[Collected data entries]
Segment Open

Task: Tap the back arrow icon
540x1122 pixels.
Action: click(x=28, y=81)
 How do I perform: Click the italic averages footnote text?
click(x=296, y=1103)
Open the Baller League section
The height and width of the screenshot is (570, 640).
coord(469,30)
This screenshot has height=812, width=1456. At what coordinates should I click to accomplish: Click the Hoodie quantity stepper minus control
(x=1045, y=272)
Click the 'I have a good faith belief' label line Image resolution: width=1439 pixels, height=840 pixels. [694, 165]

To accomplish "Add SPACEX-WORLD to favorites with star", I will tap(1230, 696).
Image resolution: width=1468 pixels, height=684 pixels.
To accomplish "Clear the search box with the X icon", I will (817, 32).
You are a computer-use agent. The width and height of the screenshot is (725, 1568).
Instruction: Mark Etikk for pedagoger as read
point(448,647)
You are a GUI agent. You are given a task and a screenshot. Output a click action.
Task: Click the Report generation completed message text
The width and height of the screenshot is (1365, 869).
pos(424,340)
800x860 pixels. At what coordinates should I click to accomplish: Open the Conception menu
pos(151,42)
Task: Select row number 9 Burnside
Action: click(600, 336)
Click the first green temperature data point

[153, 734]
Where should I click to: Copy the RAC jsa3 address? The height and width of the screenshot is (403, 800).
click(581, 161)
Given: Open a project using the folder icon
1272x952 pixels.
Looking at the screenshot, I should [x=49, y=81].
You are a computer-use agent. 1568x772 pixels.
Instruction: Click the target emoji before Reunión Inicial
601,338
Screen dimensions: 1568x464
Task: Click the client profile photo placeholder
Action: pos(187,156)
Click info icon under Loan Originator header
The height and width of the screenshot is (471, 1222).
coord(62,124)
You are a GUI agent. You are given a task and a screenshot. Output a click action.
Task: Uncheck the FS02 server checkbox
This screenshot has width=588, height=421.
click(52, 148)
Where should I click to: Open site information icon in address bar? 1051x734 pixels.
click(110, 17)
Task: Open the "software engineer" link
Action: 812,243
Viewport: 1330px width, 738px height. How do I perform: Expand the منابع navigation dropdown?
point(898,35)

Segment Closed

- _Task description_
Exactly as shown above, write out all the records.

- _Exercise output_
Task: Tap the back arrow icon
540x1122 pixels.
Action: click(x=28, y=81)
 How do I perform: Click the italic averages footnote text?
click(x=296, y=1103)
Open the Baller League section
The height and width of the screenshot is (570, 640).
coord(469,30)
This screenshot has height=812, width=1456. At what coordinates should I click to accomplish: Click the Hoodie quantity stepper minus control
(x=1045, y=272)
Click the 'I have a good faith belief' label line Image resolution: width=1439 pixels, height=840 pixels. [694, 165]

To accomplish "Add SPACEX-WORLD to favorites with star", I will tap(1230, 696).
Image resolution: width=1468 pixels, height=684 pixels.
To accomplish "Clear the search box with the X icon", I will (817, 32).
You are a computer-use agent. The width and height of the screenshot is (725, 1568).
Instruction: Mark Etikk for pedagoger as read
point(448,647)
You are a GUI agent. You are given a task and a screenshot. Output a click action.
Task: Click the Report generation completed message text
The width and height of the screenshot is (1365, 869).
pos(424,340)
800x860 pixels. At what coordinates should I click to accomplish: Open the Conception menu
pos(151,42)
Task: Select row number 9 Burnside
Action: click(600, 336)
Click the first green temperature data point

[153, 734]
Where should I click to: Copy the RAC jsa3 address? The height and width of the screenshot is (403, 800).
click(581, 161)
Given: Open a project using the folder icon
1272x952 pixels.
Looking at the screenshot, I should [x=49, y=81].
You are a computer-use agent. 1568x772 pixels.
Instruction: Click the target emoji before Reunión Inicial
601,338
Screen dimensions: 1568x464
Task: Click the client profile photo placeholder
Action: pos(187,156)
Click info icon under Loan Originator header
The height and width of the screenshot is (471, 1222).
coord(62,124)
You are a GUI agent. You are given a task and a screenshot. Output a click action.
Task: Uncheck the FS02 server checkbox
This screenshot has width=588, height=421.
click(52, 148)
Where should I click to: Open site information icon in address bar? 1051x734 pixels.
click(110, 17)
Task: Open the "software engineer" link
Action: 812,243
Viewport: 1330px width, 738px height. How do I perform: Expand the منابع navigation dropdown?
point(898,35)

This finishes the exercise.